» TASK PROMPT
What lines in the records below include the word "agent"? Return each one.

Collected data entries
..............................

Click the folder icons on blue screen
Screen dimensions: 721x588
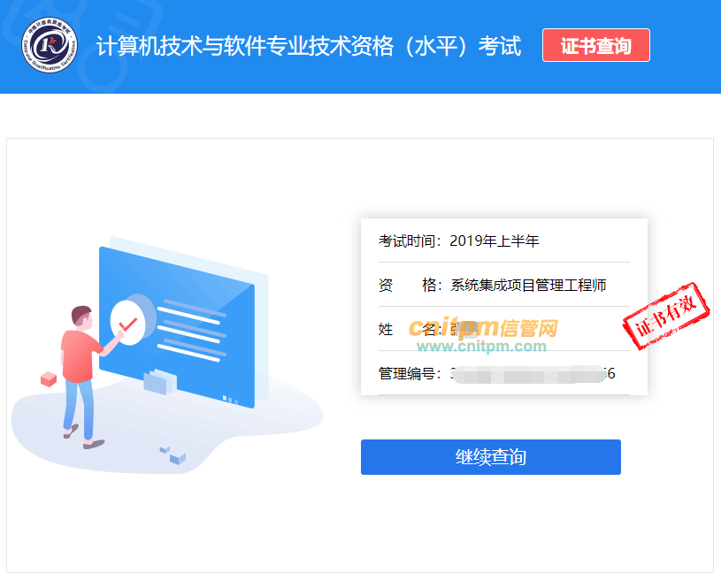pos(160,382)
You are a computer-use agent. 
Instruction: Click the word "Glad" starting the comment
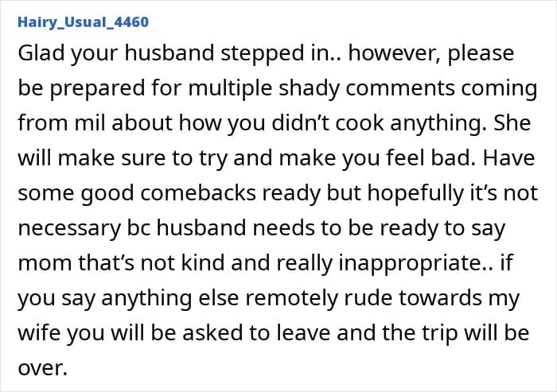coord(41,53)
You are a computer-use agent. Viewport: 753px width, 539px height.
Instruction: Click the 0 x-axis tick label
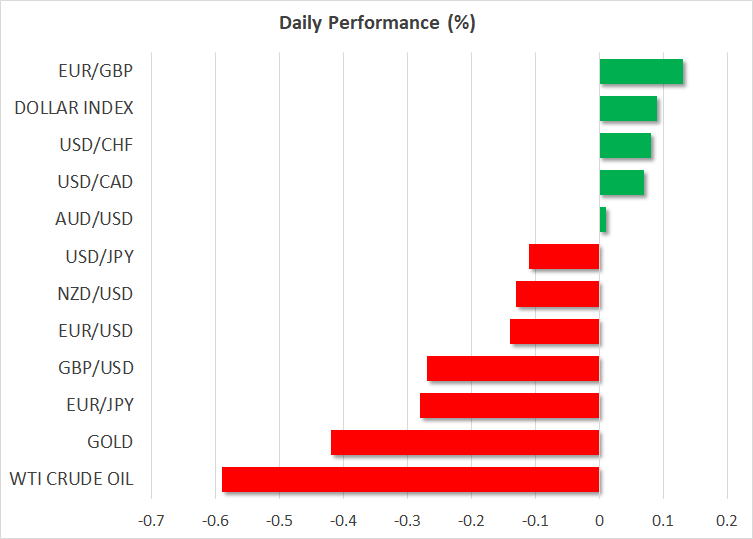[599, 520]
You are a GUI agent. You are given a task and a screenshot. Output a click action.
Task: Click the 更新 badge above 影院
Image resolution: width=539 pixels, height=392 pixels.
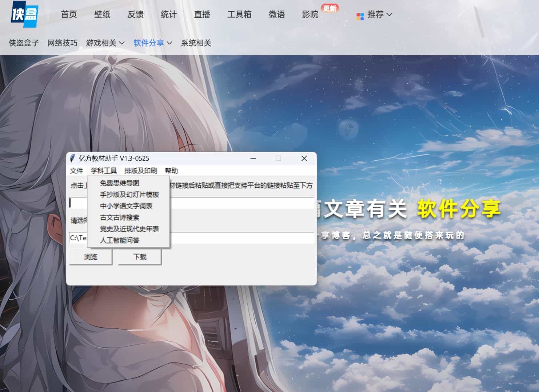pyautogui.click(x=329, y=8)
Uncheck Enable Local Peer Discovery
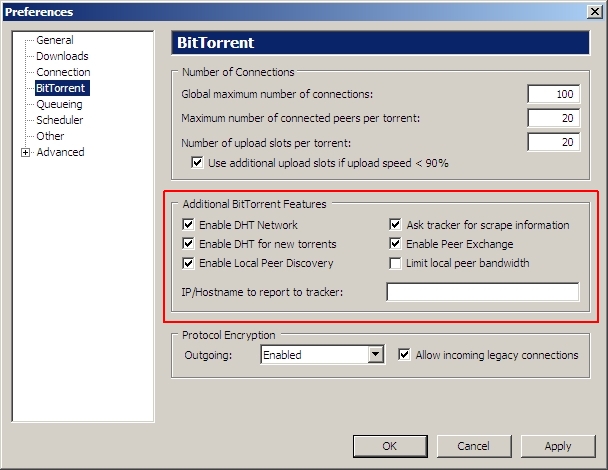 (x=189, y=263)
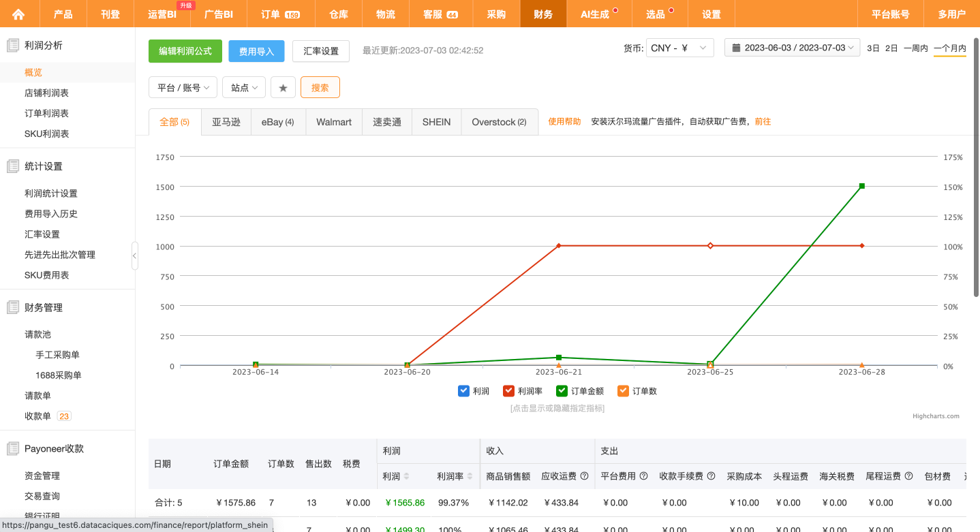
Task: Open 店铺利润表 in the left sidebar
Action: [46, 93]
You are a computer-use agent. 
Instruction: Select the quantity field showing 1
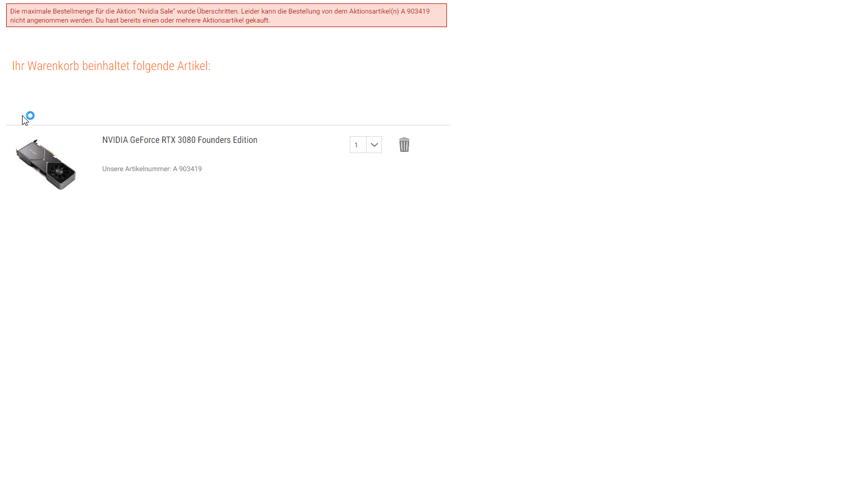[358, 145]
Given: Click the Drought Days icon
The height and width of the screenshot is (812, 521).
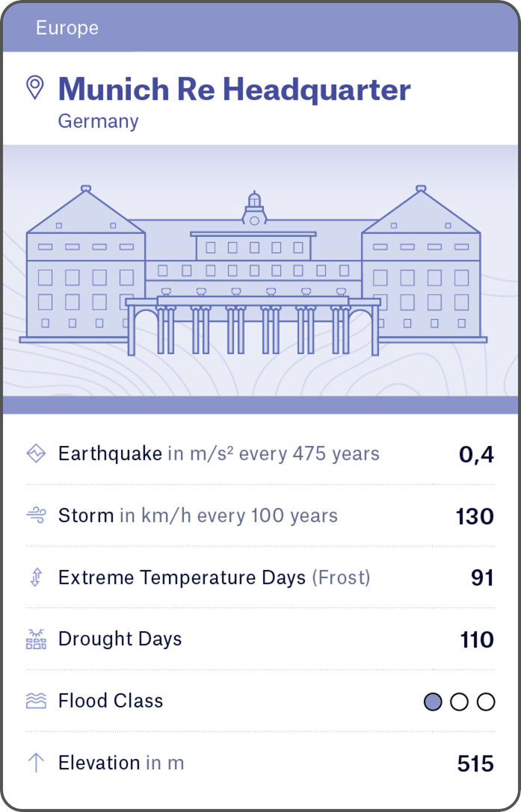Looking at the screenshot, I should pos(36,639).
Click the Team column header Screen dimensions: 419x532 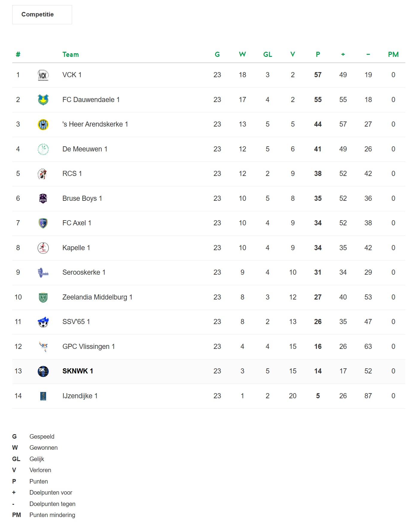[71, 54]
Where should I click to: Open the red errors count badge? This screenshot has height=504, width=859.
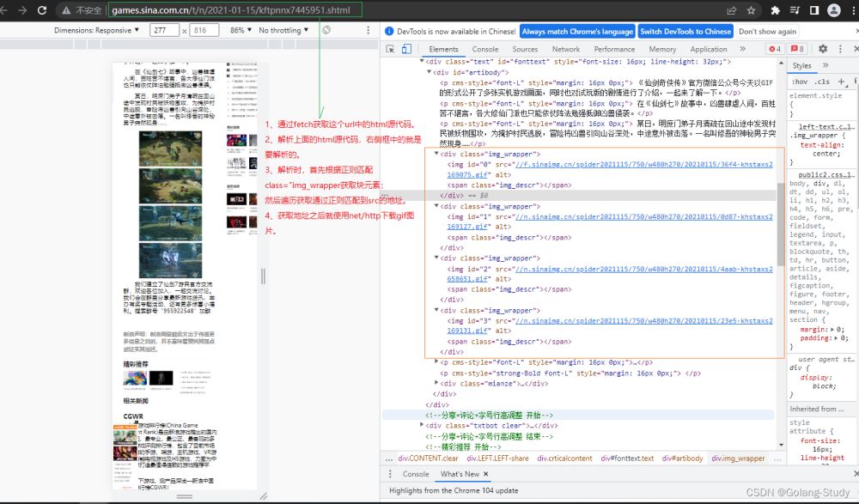tap(775, 49)
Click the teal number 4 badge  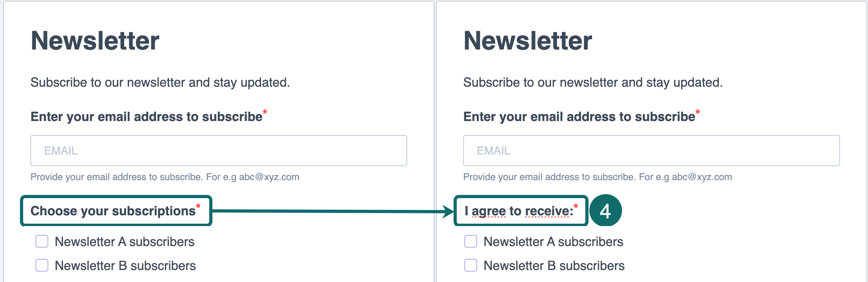coord(605,211)
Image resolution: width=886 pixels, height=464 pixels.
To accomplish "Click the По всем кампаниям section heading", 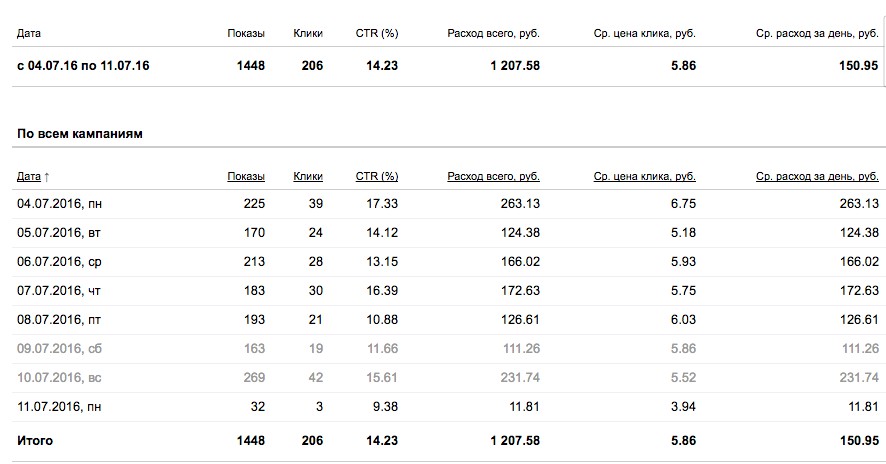I will click(80, 133).
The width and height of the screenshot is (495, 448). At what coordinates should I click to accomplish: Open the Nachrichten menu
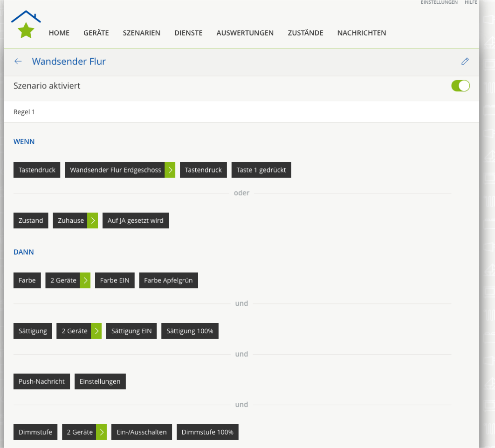point(362,33)
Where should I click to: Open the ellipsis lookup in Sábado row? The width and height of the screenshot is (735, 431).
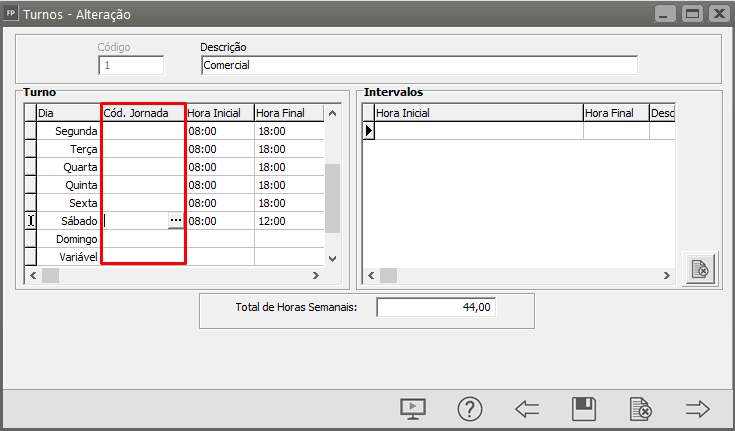point(176,221)
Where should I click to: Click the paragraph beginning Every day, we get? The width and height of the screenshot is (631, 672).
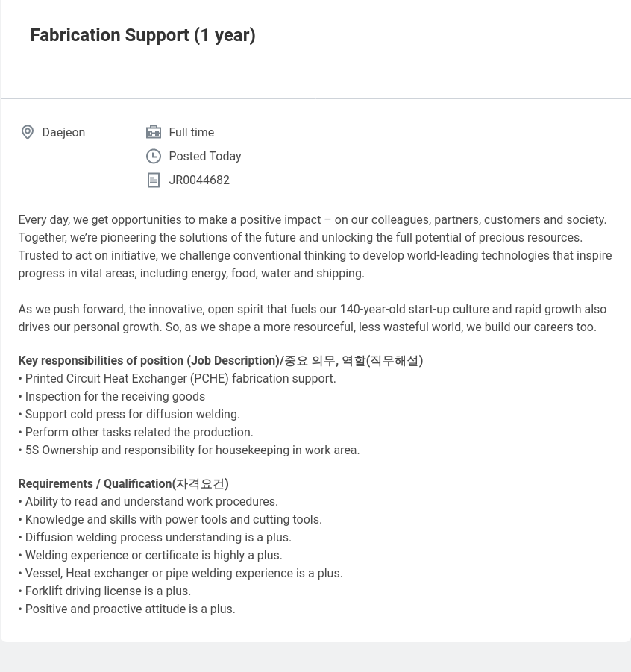pyautogui.click(x=315, y=246)
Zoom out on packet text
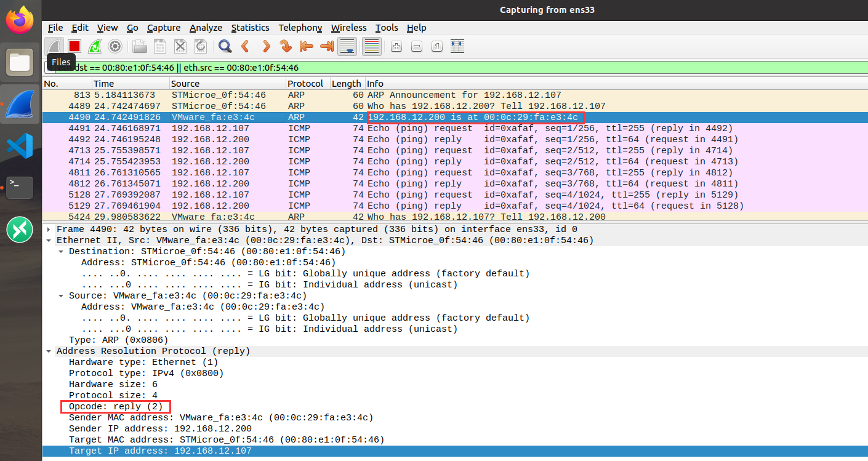 [417, 46]
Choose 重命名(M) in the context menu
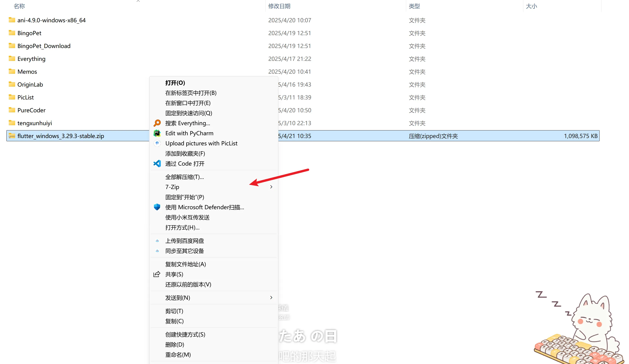629x364 pixels. coord(178,355)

..............................

» RESULT
You are a computer-use agent. 
You are a computer-use agent. Viewport: 753px width, 539px height.
You are a GUI agent. You are given a task and a screenshot. Output a click action.
You are a computer-use agent. 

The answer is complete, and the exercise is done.